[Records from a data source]
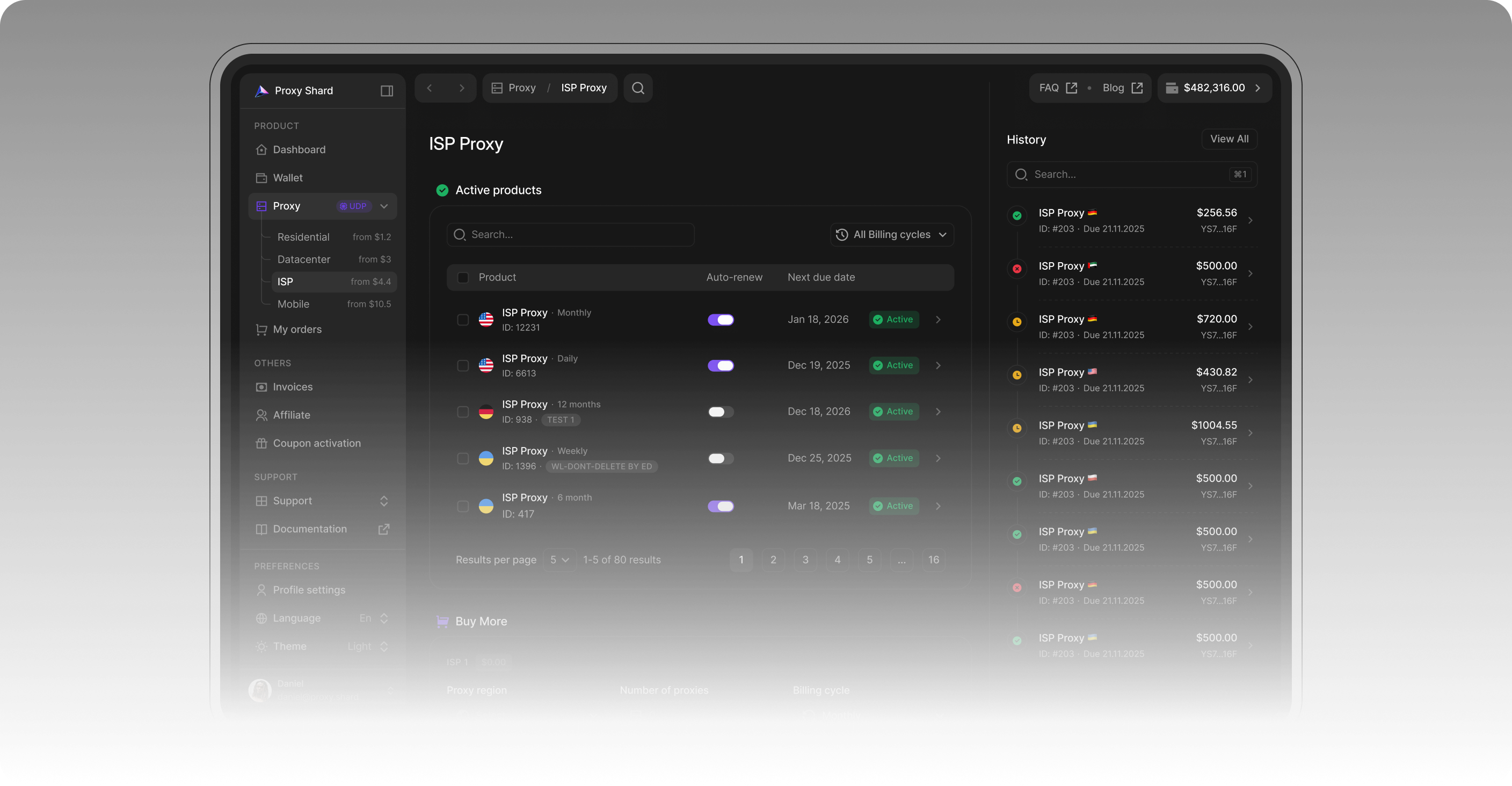Toggle auto-renew for ISP Proxy ID 12231
Image resolution: width=1512 pixels, height=786 pixels.
tap(720, 320)
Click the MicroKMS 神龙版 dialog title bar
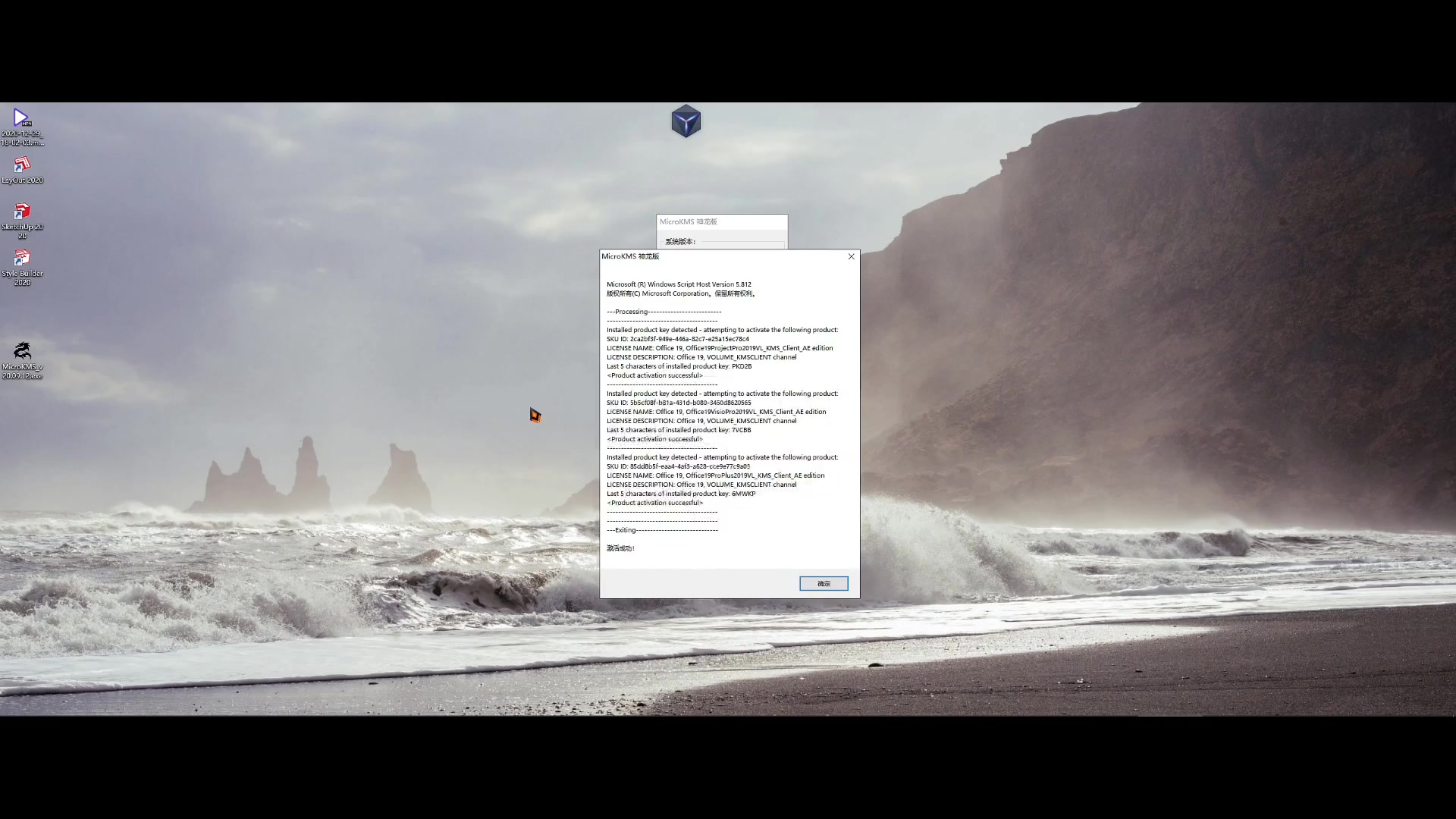 point(682,256)
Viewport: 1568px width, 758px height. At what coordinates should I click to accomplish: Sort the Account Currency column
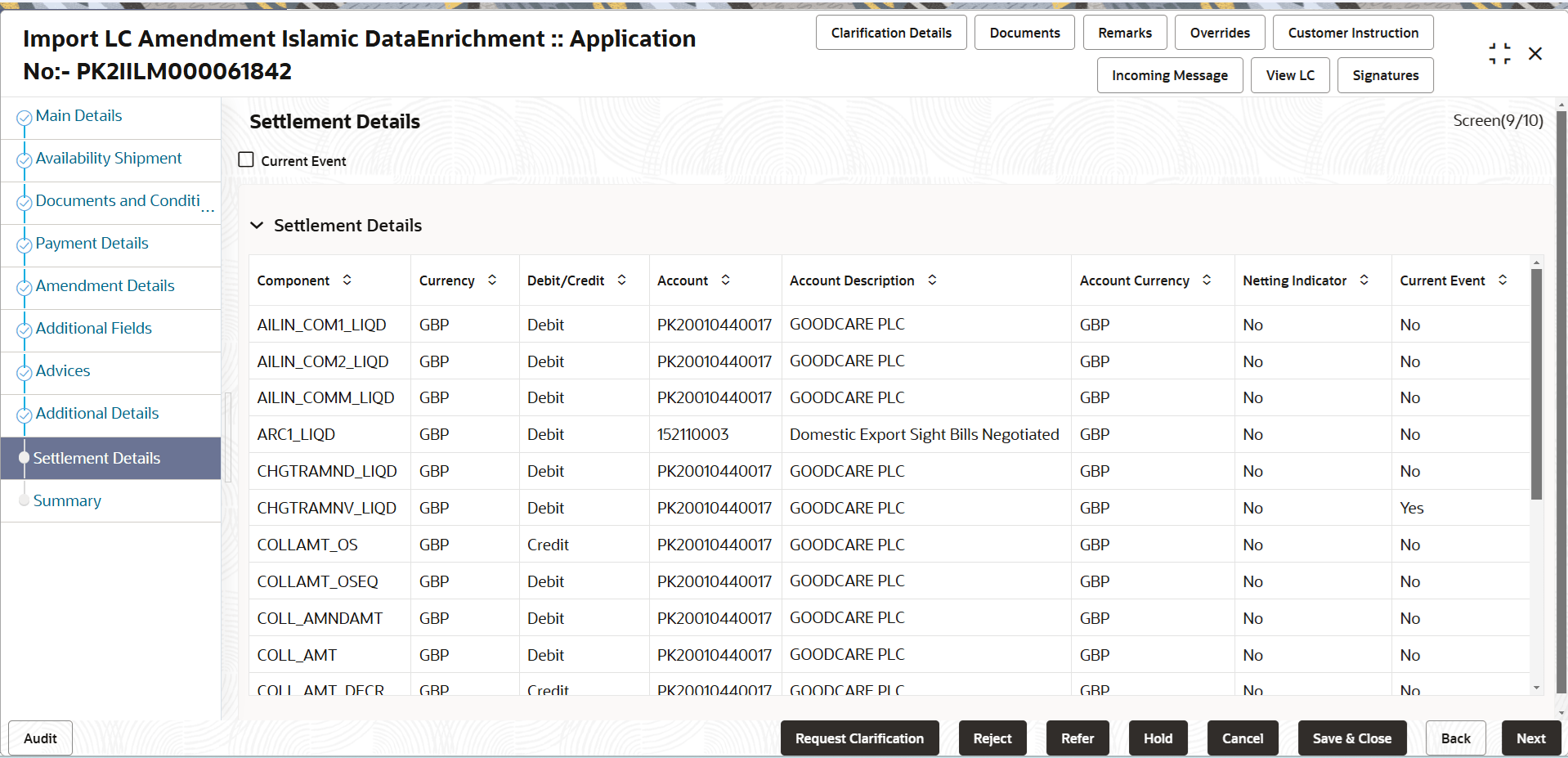[1206, 280]
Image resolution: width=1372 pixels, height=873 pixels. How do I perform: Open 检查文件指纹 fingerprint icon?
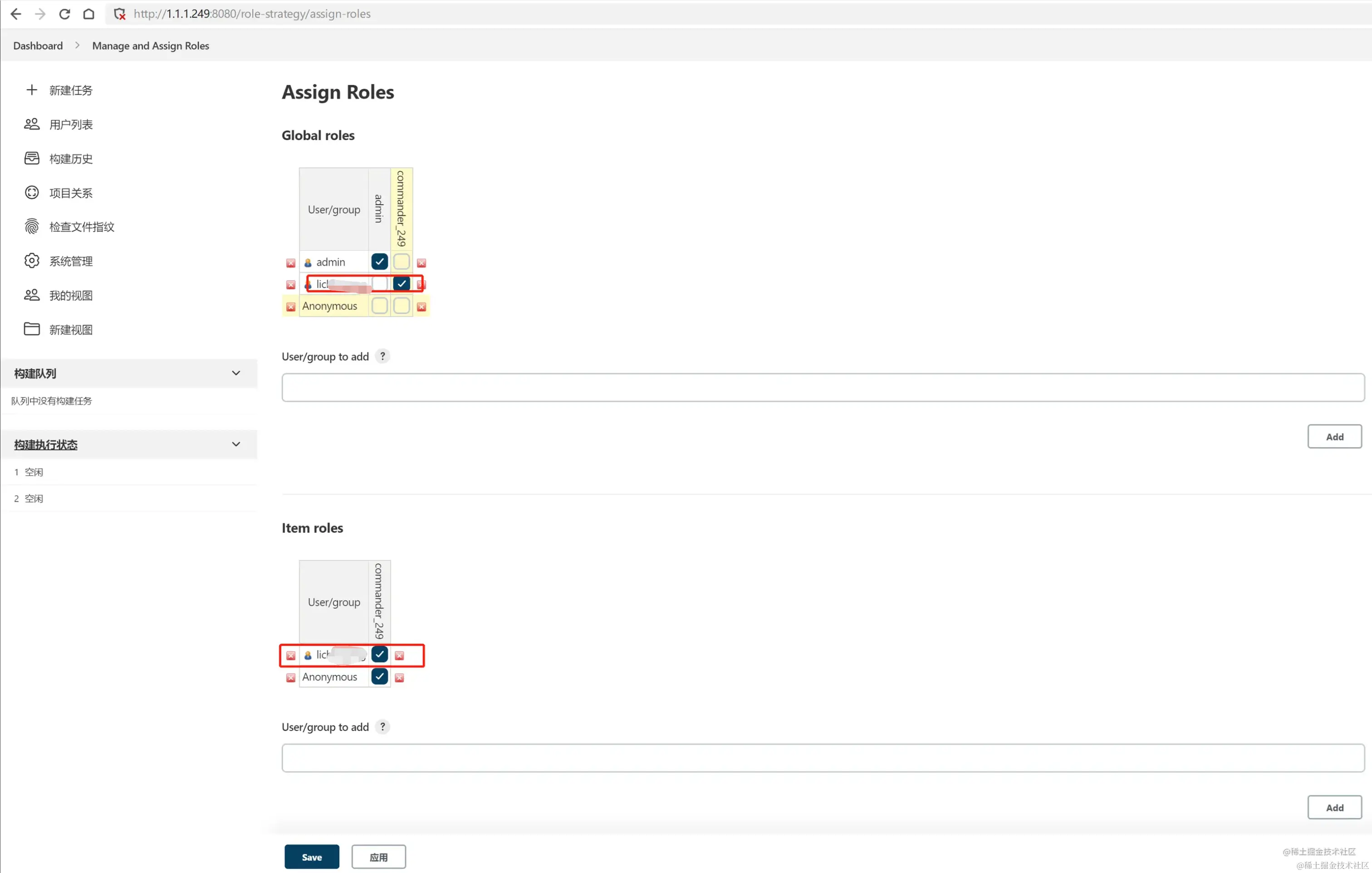point(32,227)
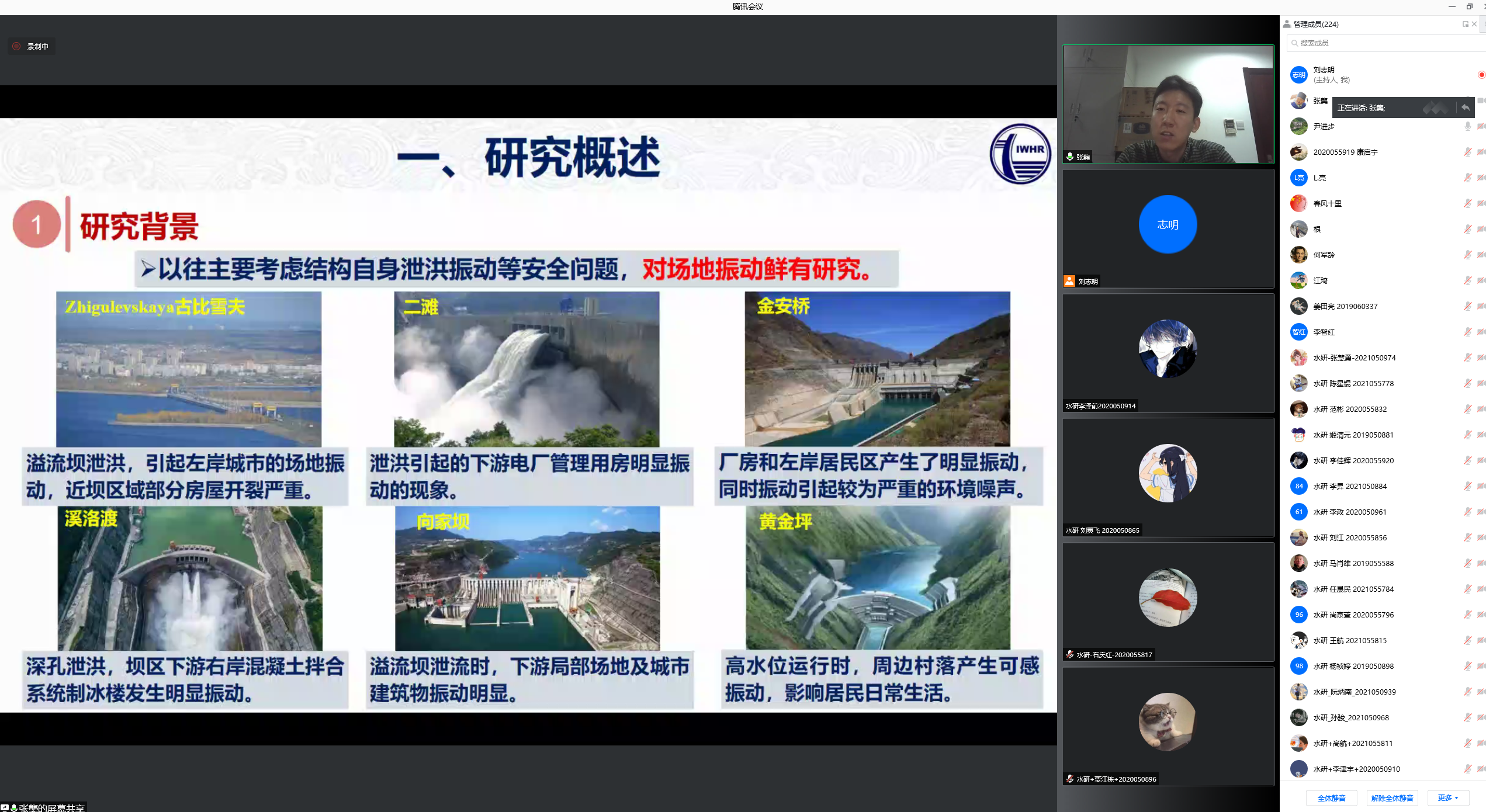This screenshot has width=1486, height=812.
Task: Click the red recording indicator beside 刘志明
Action: click(1481, 75)
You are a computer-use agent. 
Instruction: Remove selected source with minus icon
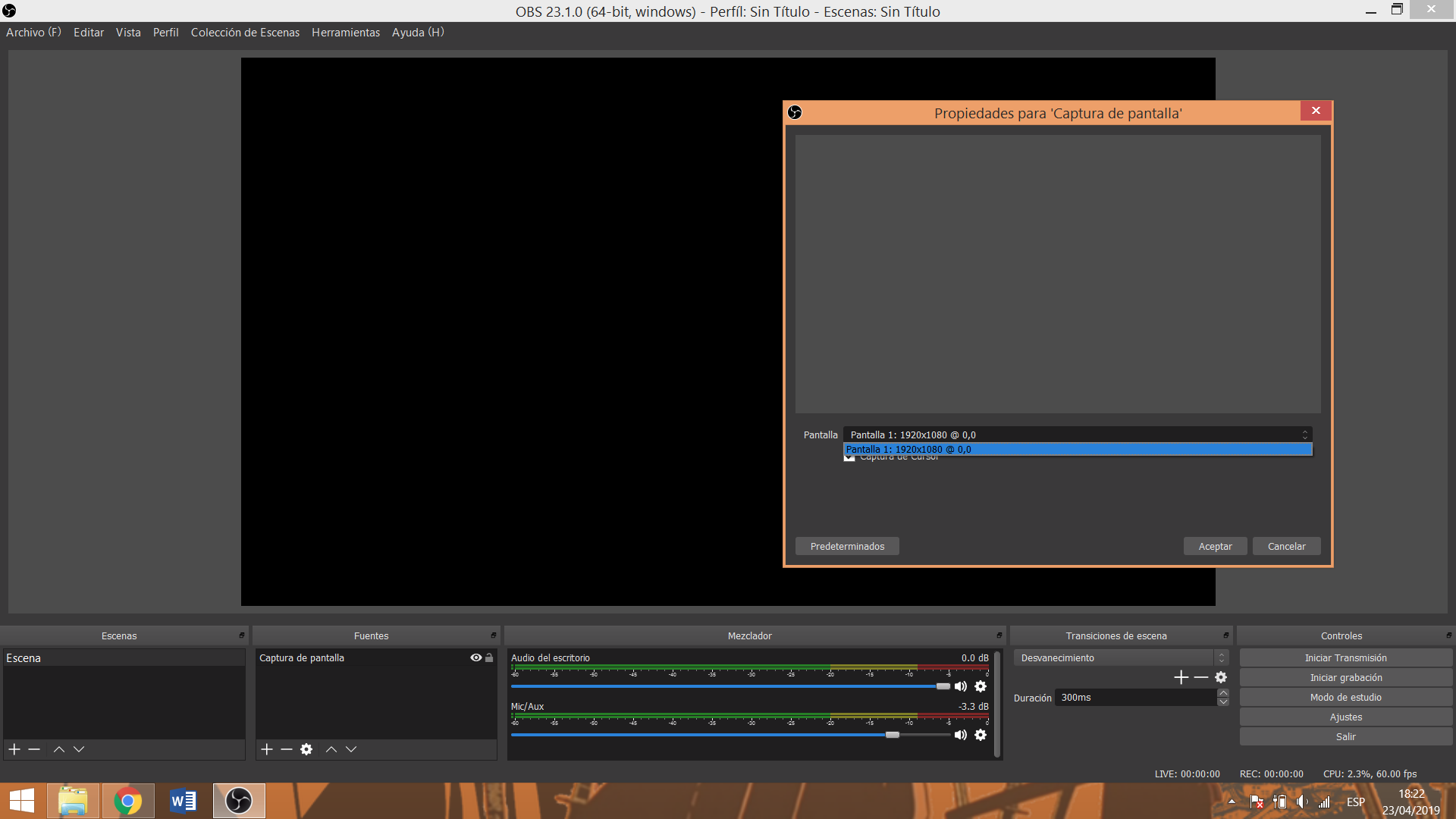[287, 749]
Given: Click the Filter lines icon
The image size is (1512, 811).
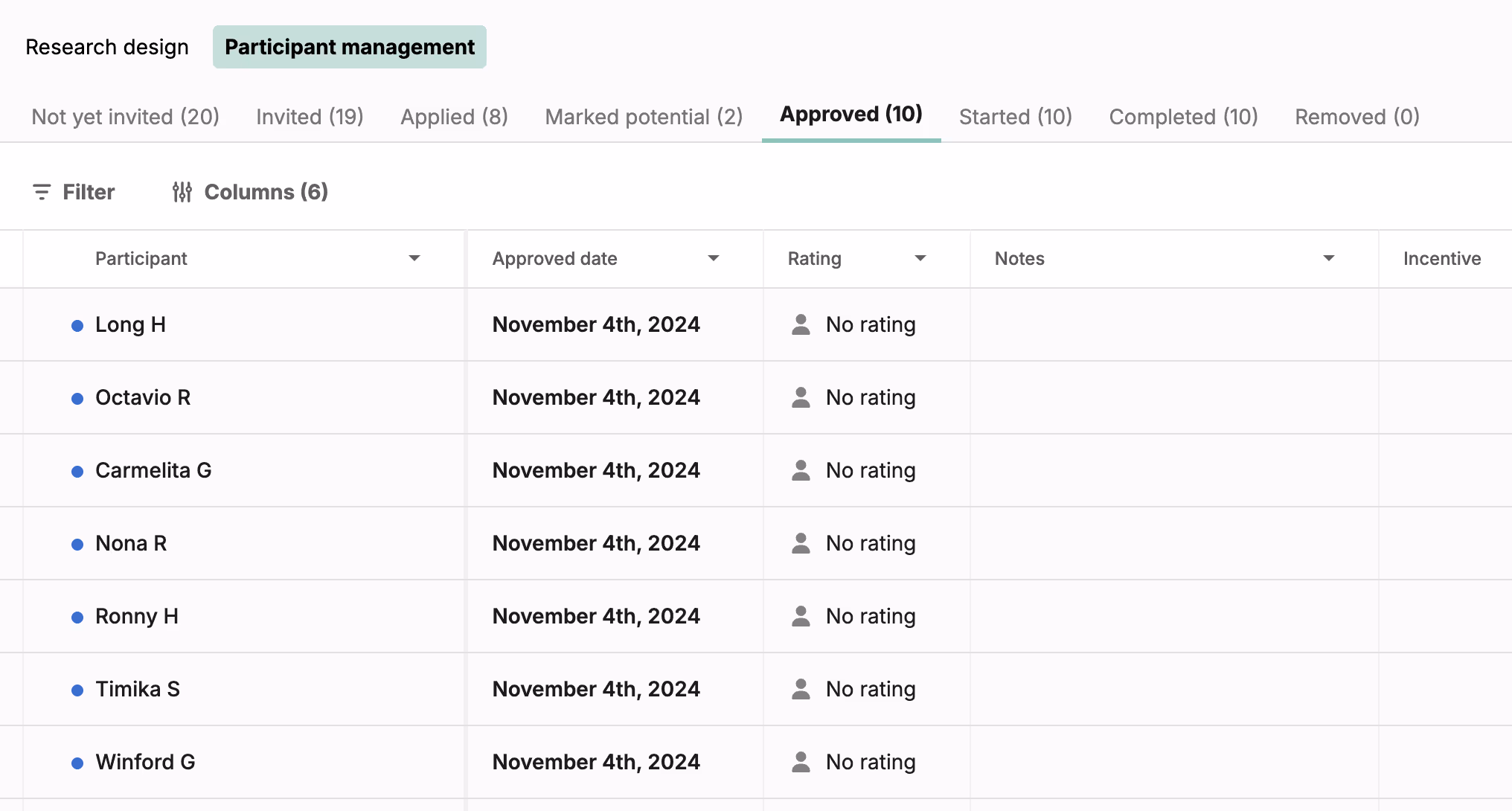Looking at the screenshot, I should pyautogui.click(x=42, y=192).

■ **Requirement**: Your answer must consist solely of the lines from the one containing "You are a computer-use agent." through the last line of the records above, copied exactly, with every picture left out.

■ **Expected output**:
You are a computer-use agent. 
Instruction: Remove selected source with minus icon
[287, 749]
Given: Click the Filter lines icon
The image size is (1512, 811).
Looking at the screenshot, I should pyautogui.click(x=42, y=192).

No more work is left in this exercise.